The following day, the local paper published an on-line video about the event that was introduced by a young woman who reported that Jefferson was not only a founding father and author of the Declaration of Independence, he was “also a very good cook.”

Clearly she did not hear my lecture, and subscribed to the time-honored Southern theory that facts should never be allowed to interfere with a good line.

Now, Jefferson was a lot of things, but he was no cook. Those were, in fact, just about the first words out of my mouth that evening. Yes, he’s an almost iconic figure in American culinary history, right up there with Mrs. Child, but unlike that lady, it is not because he mastered the art of French cooking—or, for that matter, any other kind.

He didn’t even know how to cook in theory, and never so much as lifted a pan, turned a spit, or cracked an egg. Jefferson was a gentleman farmer, and men like that simply didn’t do such things back then. Oh, to be sure, there were male cooks, even in the kitchen at Monticello, but he wasn’t one of them.

What set Jefferson apart for us was not his active participation but his catholic curiosity. While he was not the only man in his position to care about the quality of his table, he was the only one who cared enough to find out how a thing was done, and to copy out that how for those whose job it was to actually do it.

Unfortunately, he knew so little of actual culinary practice that he would often get the method hopelessly wrong. Luckily, his cousin (and daughter’s sister-in-law), Mary Randolph had a knowledge of cookery that went well beyond theoretical. She made sense out of Jefferson’s culinary scribbles in her lovely cookbook, The Virginia House-wife, published just two years before Jefferson died.

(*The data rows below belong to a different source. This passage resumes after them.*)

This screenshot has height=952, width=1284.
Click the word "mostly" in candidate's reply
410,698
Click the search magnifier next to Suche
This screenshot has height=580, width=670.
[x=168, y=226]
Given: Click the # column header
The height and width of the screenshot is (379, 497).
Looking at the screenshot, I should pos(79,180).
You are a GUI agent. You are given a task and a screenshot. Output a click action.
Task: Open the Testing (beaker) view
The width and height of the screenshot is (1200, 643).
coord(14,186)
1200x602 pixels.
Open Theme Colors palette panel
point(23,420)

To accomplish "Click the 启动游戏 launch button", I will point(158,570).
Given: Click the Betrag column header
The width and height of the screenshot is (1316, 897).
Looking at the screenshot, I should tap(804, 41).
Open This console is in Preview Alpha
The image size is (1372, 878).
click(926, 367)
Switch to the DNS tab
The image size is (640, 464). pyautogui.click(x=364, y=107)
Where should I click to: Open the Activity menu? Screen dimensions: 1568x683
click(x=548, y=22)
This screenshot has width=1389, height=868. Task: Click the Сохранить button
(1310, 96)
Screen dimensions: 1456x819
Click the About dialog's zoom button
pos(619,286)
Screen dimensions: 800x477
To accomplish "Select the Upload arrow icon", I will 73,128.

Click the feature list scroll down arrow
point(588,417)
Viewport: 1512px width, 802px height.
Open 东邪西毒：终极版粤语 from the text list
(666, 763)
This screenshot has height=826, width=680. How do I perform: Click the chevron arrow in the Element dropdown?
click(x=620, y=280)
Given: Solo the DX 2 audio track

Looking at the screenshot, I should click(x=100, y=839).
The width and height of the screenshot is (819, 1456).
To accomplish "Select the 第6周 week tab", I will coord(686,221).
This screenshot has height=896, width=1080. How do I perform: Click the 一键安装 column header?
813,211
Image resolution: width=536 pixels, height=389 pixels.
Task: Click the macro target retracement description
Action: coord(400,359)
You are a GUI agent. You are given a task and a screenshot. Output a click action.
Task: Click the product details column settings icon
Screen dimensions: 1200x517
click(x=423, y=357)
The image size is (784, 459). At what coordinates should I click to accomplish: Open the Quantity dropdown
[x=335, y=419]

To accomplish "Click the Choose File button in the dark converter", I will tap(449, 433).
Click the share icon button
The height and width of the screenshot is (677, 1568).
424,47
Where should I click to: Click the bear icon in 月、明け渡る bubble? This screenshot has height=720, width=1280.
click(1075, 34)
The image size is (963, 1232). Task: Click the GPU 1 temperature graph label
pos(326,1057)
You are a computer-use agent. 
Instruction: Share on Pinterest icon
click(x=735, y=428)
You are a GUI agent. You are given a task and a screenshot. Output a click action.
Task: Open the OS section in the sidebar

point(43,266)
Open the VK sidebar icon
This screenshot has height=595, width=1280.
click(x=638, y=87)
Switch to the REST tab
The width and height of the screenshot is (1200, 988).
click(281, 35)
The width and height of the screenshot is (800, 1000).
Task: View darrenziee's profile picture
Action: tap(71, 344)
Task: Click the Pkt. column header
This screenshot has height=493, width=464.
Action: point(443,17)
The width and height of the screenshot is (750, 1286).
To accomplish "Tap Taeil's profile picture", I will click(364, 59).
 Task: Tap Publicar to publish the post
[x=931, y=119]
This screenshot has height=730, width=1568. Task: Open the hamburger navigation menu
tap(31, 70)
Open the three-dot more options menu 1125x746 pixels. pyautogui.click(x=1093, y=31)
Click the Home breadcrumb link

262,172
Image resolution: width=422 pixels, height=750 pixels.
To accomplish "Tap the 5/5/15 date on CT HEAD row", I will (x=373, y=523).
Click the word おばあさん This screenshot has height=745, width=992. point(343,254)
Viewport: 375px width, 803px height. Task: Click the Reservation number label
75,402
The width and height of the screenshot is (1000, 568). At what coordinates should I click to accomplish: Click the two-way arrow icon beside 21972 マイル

Were it not for Mrs. Randolph, my job translating the recipes that survive in Jefferson’s hand would have been a challenge. One can only imagine the hilarity with which that lady would have met our intrepid reporter’s pronouncement.

Well, what else could I do but follow Mrs. Randolph’s lead, laugh it off, and head back to the kitchen, where I happened to have some fresh, locally grown shiitake mushrooms and a pint of premium 40 % milkfat cream from a local organic dairy.

While it was not the season for the common field mushrooms that Mrs. Randolph used, nor are shiitake found in Virginia, even among the horticultural curiosities at Monticello, I still looked to her exquisitely simple recipe for inspiration.

Stewed Mushrooms.

Gather grown mushrooms, but such as are young enough to have red gills; cut off the part of the stem which grew in the earth, wash them carefully and take the skin from the top; put them into a stew-pan with some salt, but no water, stew them till tender, and thicken them with a spoonful of butter mixed with one of brown flour; red wine may be added, but the flavour of the mushroom is too delicious to require aid from any thing.

— Mary Randolph, The Virginia House-wife, 1824.

It was the perfect foil for misunderstood history, but it wasn’t, unfortunately, the perfect recipe for wood mushrooms like shiitake. In keeping with the spirit of her cooking, Jefferson’s fondness for French style, and perhaps because I’ve been reading about Julia Child, I instead got out a sauté pan and made

Sautéed Shiitake Mushrooms with Cream
Serves 4

¾ pound Shiitake mushrooms
¼ cup minced shallot
2 tablespoons unsalted butter
1 tablespoon olive oil
Salt and whole black pepper in a peppermill
¼ cup heavy cream
4 thick slices buttered and toasted baguette

1. Clean the shiitake, cut off their tough stems and thickly slice them.
2. Put the shallot, butter, and olive oil in a sauté pan over medium heat and sauté, tossing often, until golden, about 5 minutes.
3. Raise the heat to medium high and add the shiitake, quickly tossing them so that they evenly absorb the butter. Like most mushrooms, they will immediately suck up the butter, but after they’re thoroughly heated, will release it once more into the pan. Sauté, tossing almost constantly, until they are wilted and coloring, about 4 minutes.